_Problem details_:
Without the pictures, extract every line from the start of the material to the line containing "Task: Collapse the", both ends included.

_Source data_:
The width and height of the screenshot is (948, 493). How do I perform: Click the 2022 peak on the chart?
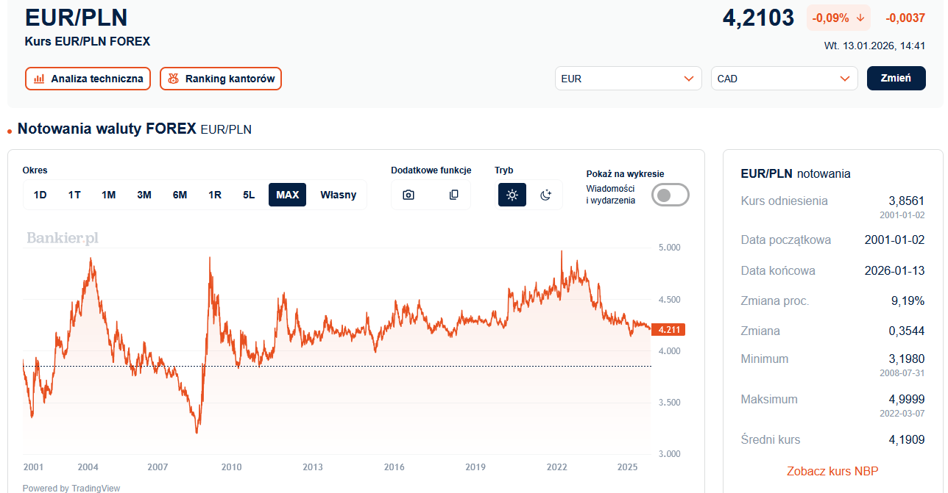coord(562,252)
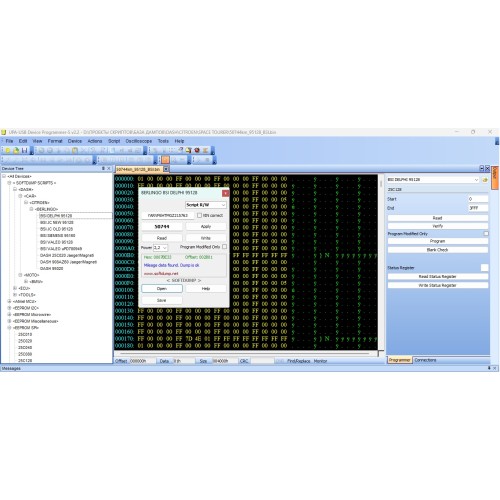Open the Script R/W dropdown

click(x=206, y=205)
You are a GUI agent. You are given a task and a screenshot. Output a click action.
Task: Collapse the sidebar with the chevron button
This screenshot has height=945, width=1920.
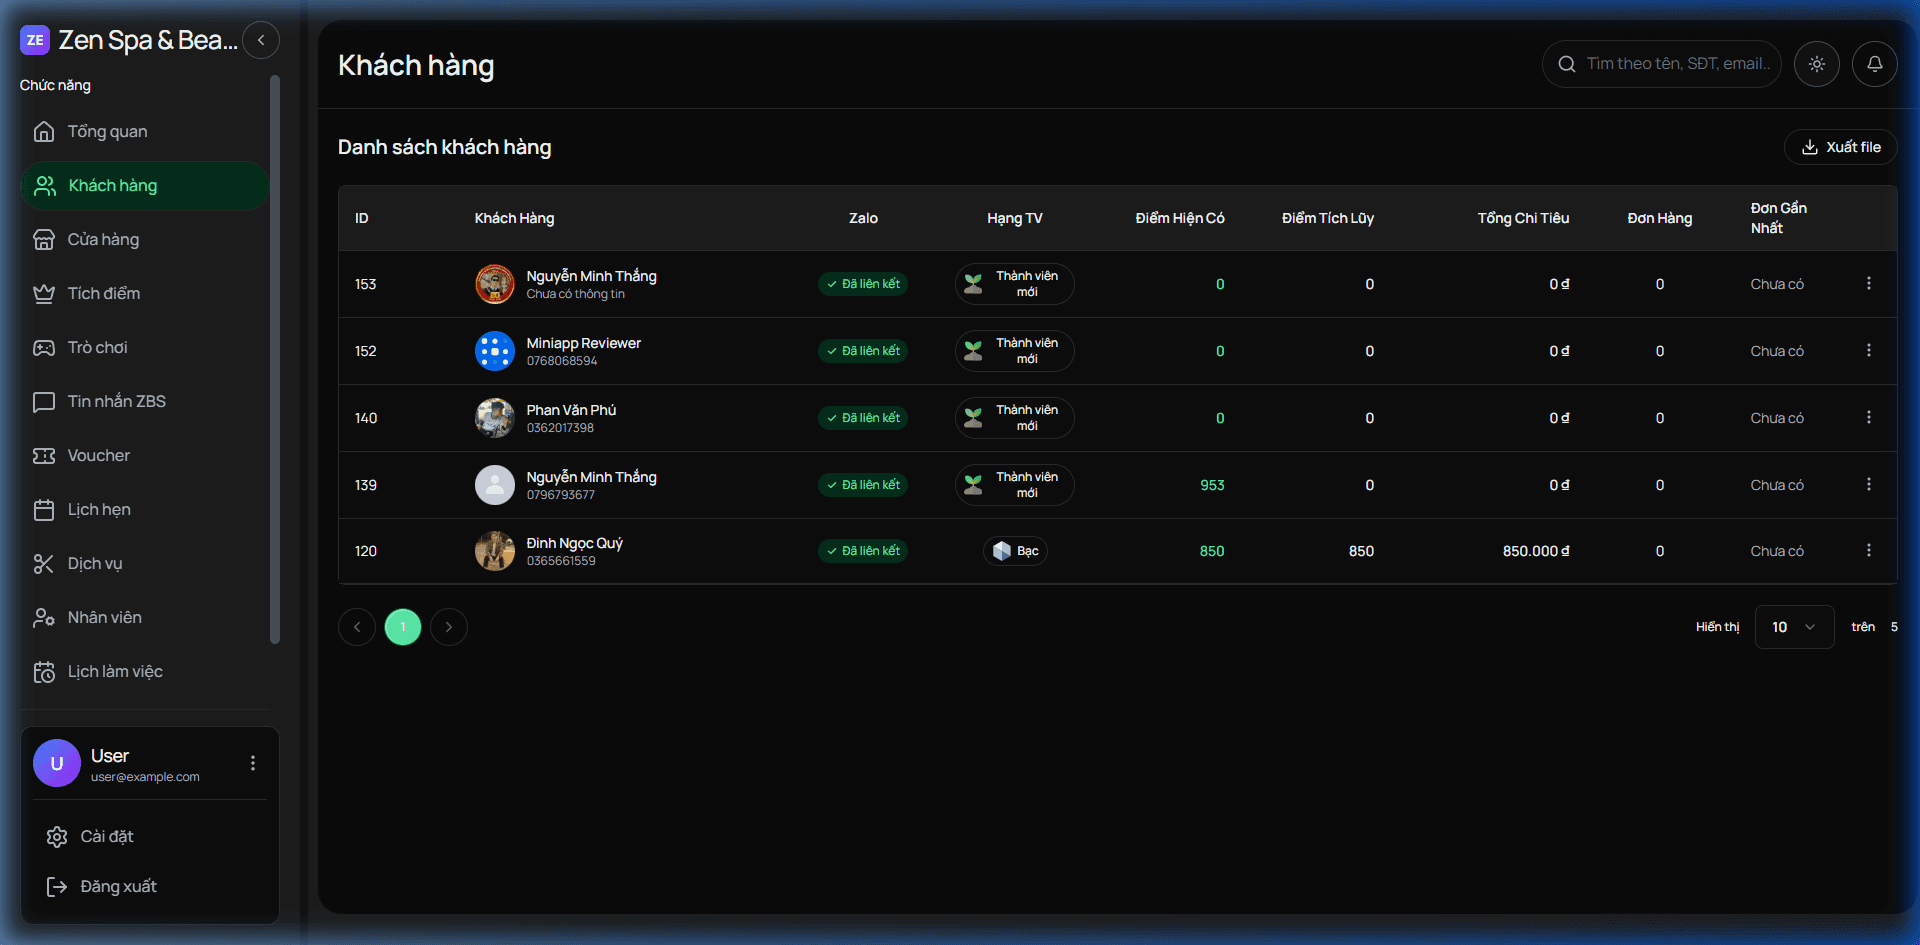(x=261, y=40)
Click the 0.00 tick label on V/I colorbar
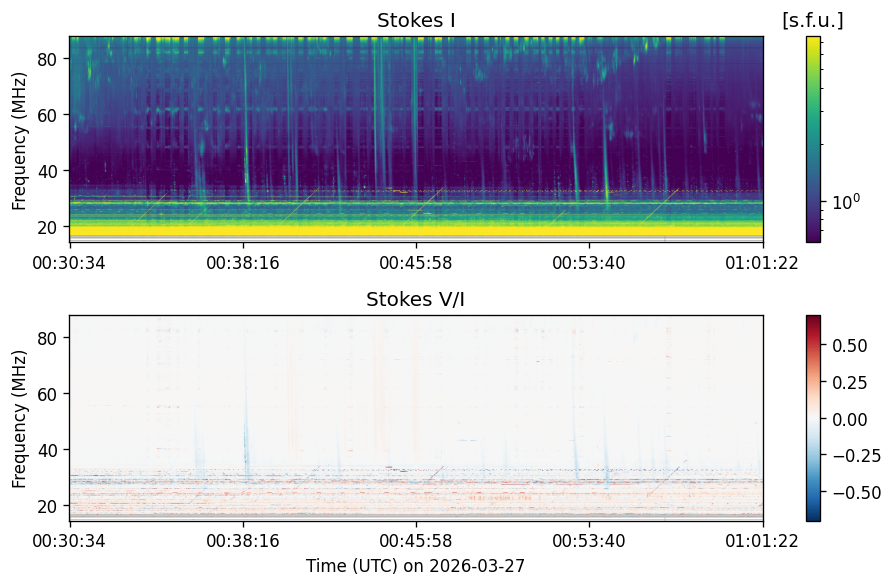The width and height of the screenshot is (894, 587). pyautogui.click(x=850, y=419)
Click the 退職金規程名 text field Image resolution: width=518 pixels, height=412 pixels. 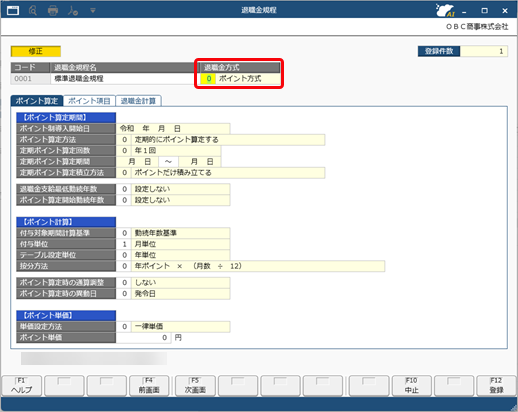coord(122,79)
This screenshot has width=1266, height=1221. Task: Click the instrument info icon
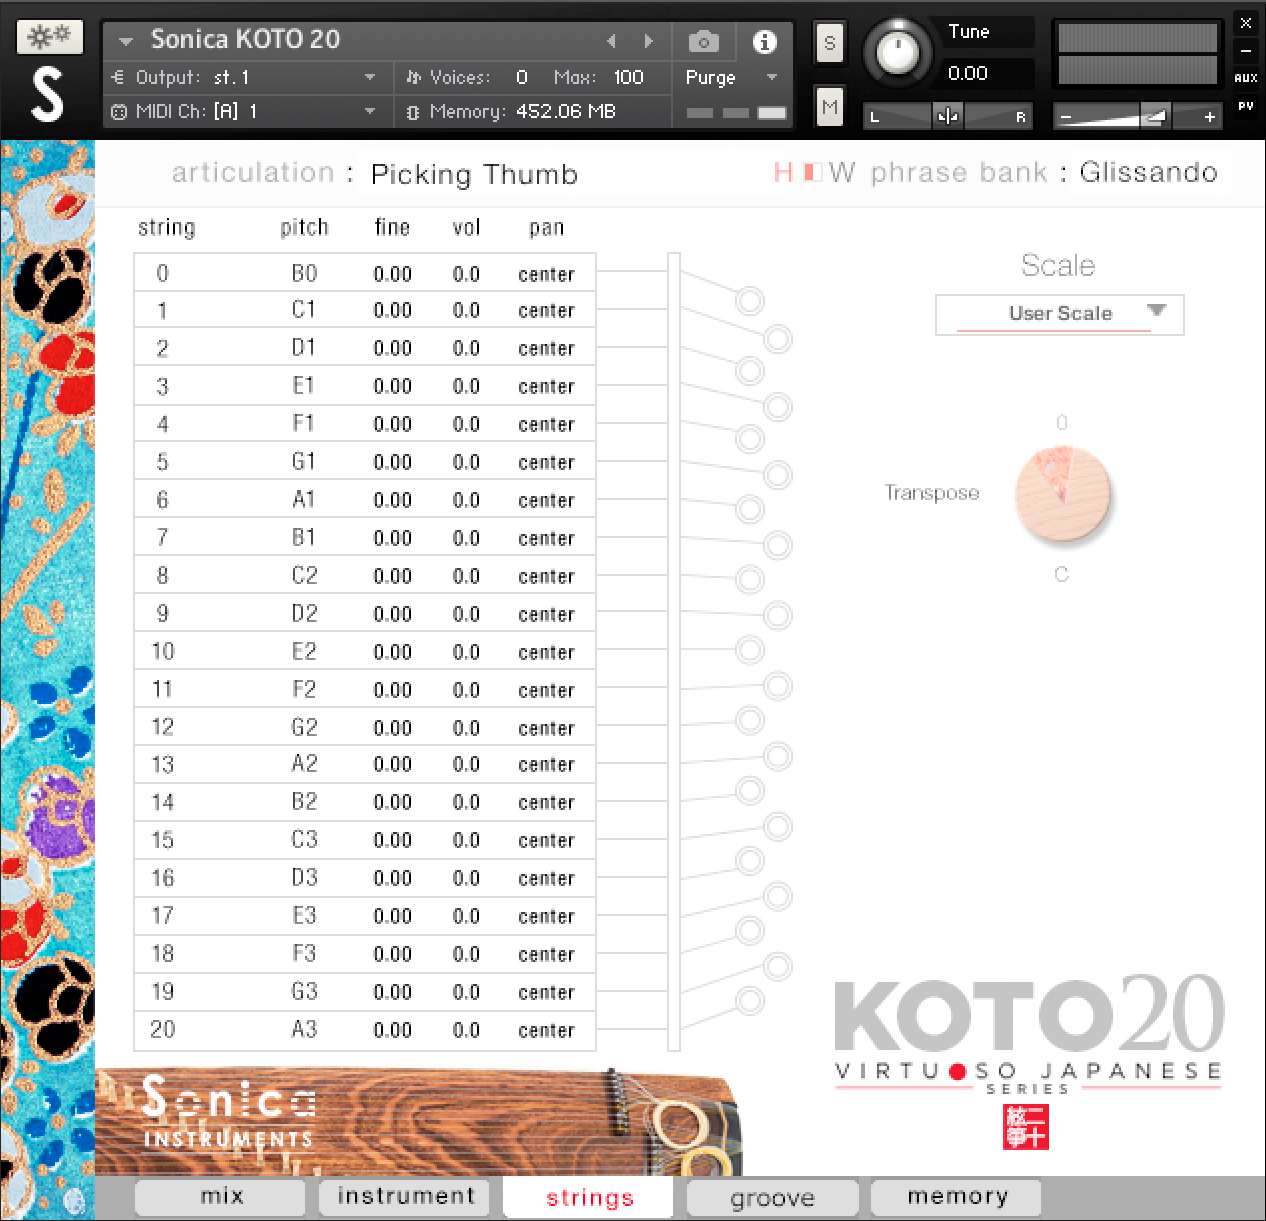click(x=765, y=42)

_Answer to this exercise_:
The width and height of the screenshot is (948, 493). How do I perform: Click the 2022 peak on the chart?
coord(562,252)
Open the Script R/W dropdown

click(x=206, y=205)
You are a GUI agent. You are given a task and a screenshot. Output a click action.
Task: Collapse the sidebar with the chevron button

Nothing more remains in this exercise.